Just changed mine to 70% bonds, kept 30% small/mid cap. The funds my deferred comp offers doesn't leave many options and bonds appeared to be the only other way to go. At this point I'd rather miss out on a few K if it stays up than the losses if it goes the other way.
https://www.cnbc.com/2025/10/14/theres-a-shocking-disparity-between-how-high-income-and-low-income-earners-feel-about-the-economy.html
>There’s a shocking disparity between how high-income and low-income earners feel about the economy.
>Higher-income consumers were more likely to report stronger economic confidence readings when asked to consider the next year given changes since the presidential election, according to JPMorgan’s Cost of Living Survey.
>This release adds to a growing body of qualitative and quantitative evidence showing the U.S. economy is in a “K-shape,” a term used by economists to describe the deviation in economic experiences by income. In other words, it can explain why well-off Americans are continuing to spend while lower earners buckle under inflationary pressures.

AVAILABLE DATA:

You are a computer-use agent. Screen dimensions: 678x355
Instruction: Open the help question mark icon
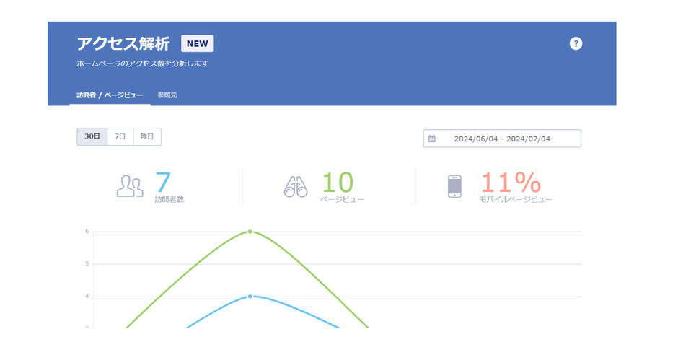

WRITTEN INSTRUCTION A:
Please answer these questions about the post on bonds and the economy:
(i) What share of the writer's holdings went into bonds?
(ii) Which survey is given as the source for the confidence readings?
(iii) What term do economists use for the deviation in economic experiences by income?
WRITTEN INSTRUCTION B: Retype part of the post on bonds and the economy. Begin at the words "Just changed mine" and stop after "of Living Survey.".
WRITTEN INSTRUCTION C: Continue the post on bonds and the economy from the point where it stops.

EXPECTED ANSWER A:
(i) 70%
(ii) JPMorgan's Cost of Living Survey
(iii) "K-shape"

EXPECTED ANSWER B:
Just changed mine to 70% bonds, kept 30% small/mid cap. The funds my deferred comp offers doesn't leave many options and bonds appeared to be the only other way to go. At this point I'd rather miss out on a few K if it stays up than the losses if it goes the other way.
https://www.cnbc.com/2025/10/14/theres-a-shocking-disparity-between-how-high-income-and-low-income-earners-feel-about-the-economy.html
>There’s a shocking disparity between how high-income and low-income earners feel about the economy.
>Higher-income consumers were more likely to report stronger economic confidence readings when asked to consider the next year given changes since the presidential election, according to JPMorgan’s Cost of Living Survey.

EXPECTED ANSWER C:
Nooooo wayyy. Rich and tech bros consuming more and more off the AI bubble and scam:
https://i.postimg.cc/YSBX9RRh/top-10-income-consumption-Copy.png
They feel good about the economy vs. poor and middle class who are still dealing with rising prices??? Woooow.
Big if true. To make sure they feel even better though let's not wait two weeks after S&P is down -.1% today. Cut rates today.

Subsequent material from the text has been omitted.